Se trata de una guerra de baja intensidad. Oculta, pese a que pasa frente a nuestras narices. Silente, aunque peligrosa e intempestiva. Es una contienda no declarada y de todos contra todos. Torpe, porque no hay un enemigo concreto. Insoportable, porque en aparencia no tiene fin. Es una catástrofe por episodios, parafraseando al Papa. Es una realidad que en un momento dado puede calmarse, pero que tarde o temprano volverá a aflorar.

Las calles dejaron de ser un espacio de comunidad. Es una selva. Un ring de asfalto, de veredas rotas, de peatones desatentos, de automovilistas con patentes de corsario, de extorsionadores, de zombies arropados de mendigos y de autoridades que no saben ni quieren poner orden, y que salen a las calles solamente para cazar el botín.

El destrato, la furia, la prepotencia, los traumas inconfesos que saltan obscenos ante el más nimio incidente, la soberbia infundada y la ausencia de ley y orden. Todo se mezcla en un caldo espeso de calles estrechas, sobreabundancia vehicular, transportes públicos lamentables, señalizaciones del tercer mundo, ignorancia, mezquindades y un insoportable calor de 40ºC a la sombra en pleno invierno.

Lo único positivo es que –como la cobardía de otros lares no se nos pegó aún– esta contienda se disputa a mano limpia o garrotazos. Como nuestros parientes neandertales. Como lo incivilizados que somos. Por suerte, las armas de fuego están todavía guardadas..., pero solo puede ser una cuestión de tiempo para que el primer estallido desate la jauría.

Pero pese a todo, se puede llegar a un armisticio. A un acuerdo para que la sangre no llegue al río. Pero hay un problema: la maldita impunidad que atraviesa como una daga miserable nuestra sociedad. La Justicia prostibularia es la peor condena que padecemos. La única garantía que un paraguayo tiene es el dinero o la influencia. Si carece de ambos, la ley le puede venir encima, y el proceso de Kafka parecerá un mal chiste.

Sin embargo, no todo está perdido. Hay una salida sencilla, tan obvia que parece remanida: la educación. Pero no la educación como un ente en donde más valen los presupuestos y las asesorías –que nunca asesoran– que los resultados prácticos y concretos.

Y debe comenzar de abajo. Pasito a pasito.
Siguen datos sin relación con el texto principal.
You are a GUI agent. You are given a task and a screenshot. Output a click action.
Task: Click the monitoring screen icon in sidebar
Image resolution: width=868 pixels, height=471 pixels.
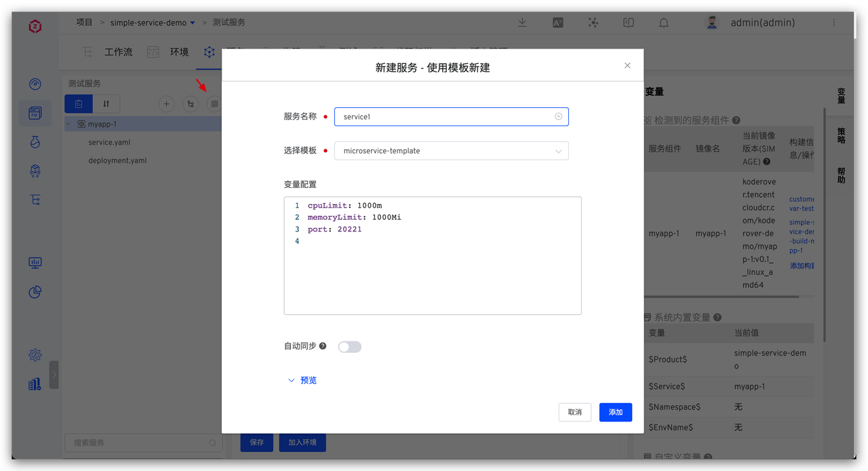coord(35,263)
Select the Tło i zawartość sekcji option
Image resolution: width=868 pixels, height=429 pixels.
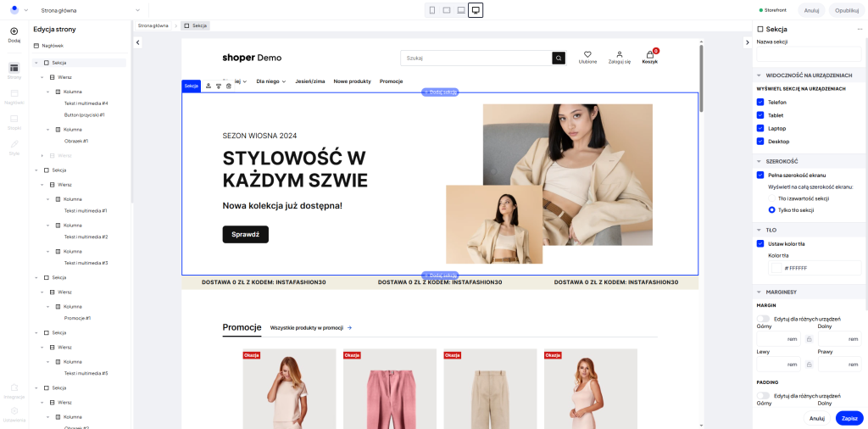point(772,198)
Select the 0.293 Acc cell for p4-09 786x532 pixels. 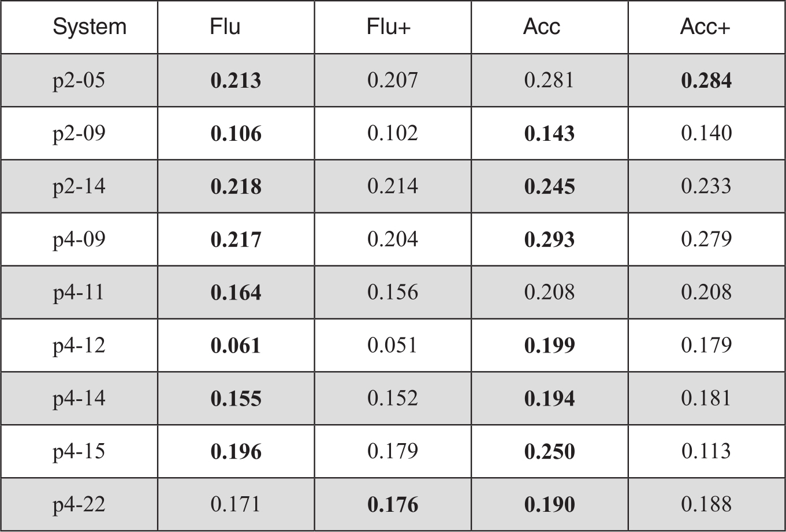point(549,239)
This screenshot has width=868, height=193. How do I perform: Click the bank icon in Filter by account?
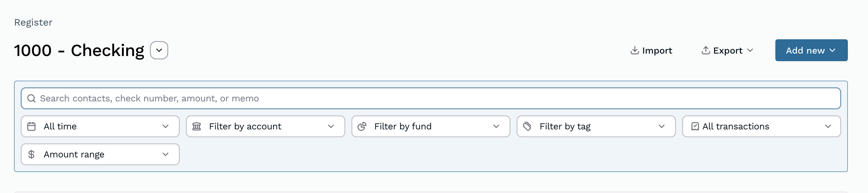coord(197,126)
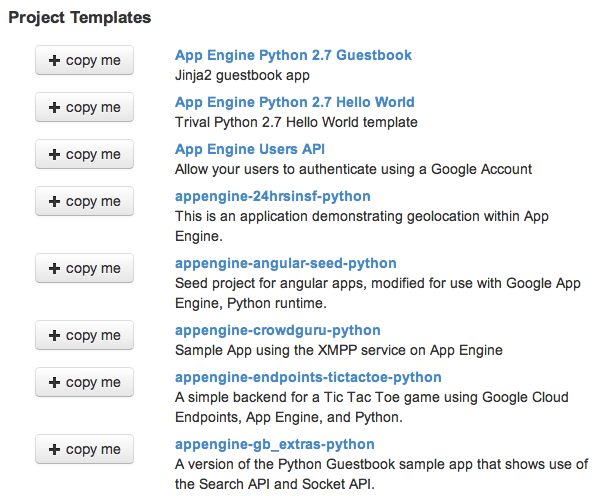Click plus icon beside appengine-gb_extras-python
The height and width of the screenshot is (496, 603).
tap(54, 449)
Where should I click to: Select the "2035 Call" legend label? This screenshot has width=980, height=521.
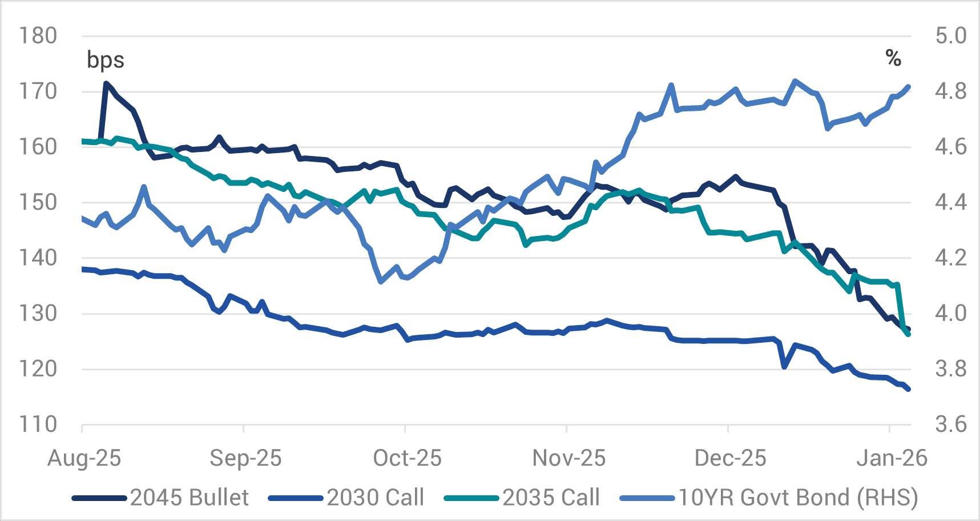pyautogui.click(x=551, y=498)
Como si fuera que se está hablando a parvularios, porque en esta materia todos somos infantes malcriados.

Si esto no funciona, abandonemos la tribu esta que llamamos país y vayamos todos a los Estados Unidos, Argentina o Brasil. Porque ahí somos todos educaditos. Porque ahí no nos atrevemos ni a mirar mal a los agentes. Porque ahí sí la ley tiene valor.